Соответственно, та же природа вот этой метафизической недостаточности мира очень остро подчеркивается в христианстве. Человек всегда ощущает, что он больше своего предназначения, своего возраста, своей жизни. Вот это первое ощущение бабьего лета, которое там есть.
Второе ощущение шире и глубже. Неслучайно некоторые люди, некоторые критики возводят это стихотворение к восточным увлечениям Тарковского. Ведь Тарковские же — и Андрей, и Арсений, оба — интересовались Востоком. И сколько бы Андрей Арсеньевич ни говорил о своем европоцентризме, сколько бы Арсений Александрович тоже ни проклинал восточные переводы, но заниматься Востоком он стал не просто так. Творческое влияние Востока в его лирике — влияние касыда, влияние многих герметических форм (здесь то, что всё стихотворение написано на 2 рифмы) — оно позитивно. Оно в любом случае обогащающее, мощное, трагическое влияние. Трагическое потому, что это влияние азиатчины .

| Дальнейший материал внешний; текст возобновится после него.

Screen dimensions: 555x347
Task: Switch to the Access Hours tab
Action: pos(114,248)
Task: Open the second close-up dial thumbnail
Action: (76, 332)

И конечно, это стихотворение носит след восточной традиции — традиции примирения с миром. Но самое удивительное, что и примирение это как у Роберта Фроста: «Я с миром был в любовной ссоре». Это примирение неполное и неокончательное: да, спасибо, всё было, и листьев не обожгло, и веток не обломало.
Хотя это немножко такая нищенская благодарность, от минуса: могло быть гораздо хуже. Понятно, что в советское время такая благодарность естественна. Но к этому добавляется ощущение, что нет, мало, недодано. Потому что просто выжить — за это не благодаришь.
Чувство, что тебе было дано больше, чем ты успел реализовать — оно и в конце лета нас посещает, как сейчас. Мы с особенной остротой понимаем, что мы не всё сделали, что могли. «Как я провел лето» — это «как я провел жизнь». И вот это ощущение неполной реализации — оно в этом стихотворении невероятно отчетливо.
И конечно, это выражено в анапесте, размере щемяще-русском. И то, что он двустопный анапест — это придает такое ощущение сбивчивого дыхания этому стихотворению, короткого дыхания. Ощущение задыхания в конце лета. Но, господа, уверяю вас, что в осени, в зиме и в приходящей за ними весне есть свои прелести. Поэтому нас ожидает еще много прекрасного. Увидимся через неделю! Пока!